# WHAT TO WORK ON
Return the lines from the start of the data through the line with "This screenshot has width=1568, height=724.". Include both of those lines and no others.

# PROVIDED DATA
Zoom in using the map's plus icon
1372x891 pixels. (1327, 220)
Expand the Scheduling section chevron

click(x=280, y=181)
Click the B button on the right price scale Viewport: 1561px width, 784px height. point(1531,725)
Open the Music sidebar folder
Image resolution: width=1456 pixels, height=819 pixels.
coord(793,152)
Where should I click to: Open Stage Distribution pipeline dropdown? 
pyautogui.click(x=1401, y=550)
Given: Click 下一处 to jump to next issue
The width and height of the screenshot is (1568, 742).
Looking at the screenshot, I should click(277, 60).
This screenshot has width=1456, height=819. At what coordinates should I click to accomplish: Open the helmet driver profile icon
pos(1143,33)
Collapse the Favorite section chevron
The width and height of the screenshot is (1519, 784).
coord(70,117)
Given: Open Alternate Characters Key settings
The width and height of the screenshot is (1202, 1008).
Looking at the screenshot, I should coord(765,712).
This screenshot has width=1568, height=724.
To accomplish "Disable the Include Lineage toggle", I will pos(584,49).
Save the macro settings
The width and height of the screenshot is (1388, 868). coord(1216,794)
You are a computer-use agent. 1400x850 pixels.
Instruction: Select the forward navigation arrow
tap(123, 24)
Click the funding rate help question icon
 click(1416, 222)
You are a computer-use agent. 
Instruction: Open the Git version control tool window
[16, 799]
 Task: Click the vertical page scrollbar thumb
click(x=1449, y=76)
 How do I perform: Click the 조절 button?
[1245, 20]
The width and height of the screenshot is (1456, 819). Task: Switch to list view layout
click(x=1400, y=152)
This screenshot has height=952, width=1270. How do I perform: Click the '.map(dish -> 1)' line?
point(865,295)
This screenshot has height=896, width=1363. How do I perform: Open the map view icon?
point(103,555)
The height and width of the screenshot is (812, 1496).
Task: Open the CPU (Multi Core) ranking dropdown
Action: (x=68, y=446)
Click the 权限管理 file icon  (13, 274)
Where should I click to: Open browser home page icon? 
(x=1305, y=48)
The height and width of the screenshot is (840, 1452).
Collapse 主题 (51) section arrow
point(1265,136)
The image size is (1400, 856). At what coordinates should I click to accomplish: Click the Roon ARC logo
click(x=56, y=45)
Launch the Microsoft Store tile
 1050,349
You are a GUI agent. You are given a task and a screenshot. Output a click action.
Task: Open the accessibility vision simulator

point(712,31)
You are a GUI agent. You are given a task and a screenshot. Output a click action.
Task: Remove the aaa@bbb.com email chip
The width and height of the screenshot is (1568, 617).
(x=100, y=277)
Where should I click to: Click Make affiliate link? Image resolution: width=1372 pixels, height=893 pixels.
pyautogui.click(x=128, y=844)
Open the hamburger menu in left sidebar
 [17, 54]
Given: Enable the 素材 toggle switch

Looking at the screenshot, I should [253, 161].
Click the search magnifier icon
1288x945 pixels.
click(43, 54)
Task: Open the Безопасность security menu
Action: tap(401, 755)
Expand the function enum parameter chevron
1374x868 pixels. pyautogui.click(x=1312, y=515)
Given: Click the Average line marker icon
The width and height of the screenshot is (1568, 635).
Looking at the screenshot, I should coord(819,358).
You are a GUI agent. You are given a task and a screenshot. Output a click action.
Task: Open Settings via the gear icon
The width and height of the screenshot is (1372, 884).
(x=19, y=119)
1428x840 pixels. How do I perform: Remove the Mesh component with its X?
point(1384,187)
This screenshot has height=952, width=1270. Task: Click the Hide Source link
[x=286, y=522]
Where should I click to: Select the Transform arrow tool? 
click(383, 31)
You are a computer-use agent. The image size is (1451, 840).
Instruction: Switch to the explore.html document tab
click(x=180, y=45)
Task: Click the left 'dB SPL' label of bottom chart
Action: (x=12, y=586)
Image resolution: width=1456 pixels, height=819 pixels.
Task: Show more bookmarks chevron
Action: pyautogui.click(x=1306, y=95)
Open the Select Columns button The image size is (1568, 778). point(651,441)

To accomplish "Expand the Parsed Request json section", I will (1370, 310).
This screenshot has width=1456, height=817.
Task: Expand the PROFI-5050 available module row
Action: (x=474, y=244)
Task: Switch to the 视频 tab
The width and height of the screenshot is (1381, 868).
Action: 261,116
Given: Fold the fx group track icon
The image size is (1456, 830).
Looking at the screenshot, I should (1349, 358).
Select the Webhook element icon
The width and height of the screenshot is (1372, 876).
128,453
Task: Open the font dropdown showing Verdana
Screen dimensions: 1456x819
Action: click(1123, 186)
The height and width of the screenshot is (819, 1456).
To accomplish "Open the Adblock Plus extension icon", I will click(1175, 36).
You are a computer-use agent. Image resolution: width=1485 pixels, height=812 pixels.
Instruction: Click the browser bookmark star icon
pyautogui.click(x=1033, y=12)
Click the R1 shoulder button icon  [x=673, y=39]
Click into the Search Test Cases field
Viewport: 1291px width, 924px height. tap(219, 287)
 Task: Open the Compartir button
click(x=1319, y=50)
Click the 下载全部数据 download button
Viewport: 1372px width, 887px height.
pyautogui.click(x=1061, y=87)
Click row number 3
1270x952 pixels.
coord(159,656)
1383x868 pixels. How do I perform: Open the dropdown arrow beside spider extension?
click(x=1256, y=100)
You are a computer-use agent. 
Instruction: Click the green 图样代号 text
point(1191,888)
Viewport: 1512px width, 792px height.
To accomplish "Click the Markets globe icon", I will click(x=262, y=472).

# RESULT OF THIS EXERCISE
Zoom in using the map's plus icon
1372x891 pixels. (1327, 220)
Expand the Scheduling section chevron

click(x=280, y=181)
Click the B button on the right price scale Viewport: 1561px width, 784px height. point(1531,725)
Open the Music sidebar folder
Image resolution: width=1456 pixels, height=819 pixels.
coord(793,152)
Where should I click to: Open Stage Distribution pipeline dropdown? 
pyautogui.click(x=1401, y=550)
Given: Click 下一处 to jump to next issue
The width and height of the screenshot is (1568, 742).
Looking at the screenshot, I should click(277, 60).
This screenshot has width=1456, height=819. At what coordinates should I click to accomplish: Open the helmet driver profile icon
pos(1143,33)
Collapse the Favorite section chevron
The width and height of the screenshot is (1519, 784).
coord(70,117)
Given: Open Alternate Characters Key settings
The width and height of the screenshot is (1202, 1008).
Looking at the screenshot, I should coord(765,712).
This screenshot has width=1568, height=724.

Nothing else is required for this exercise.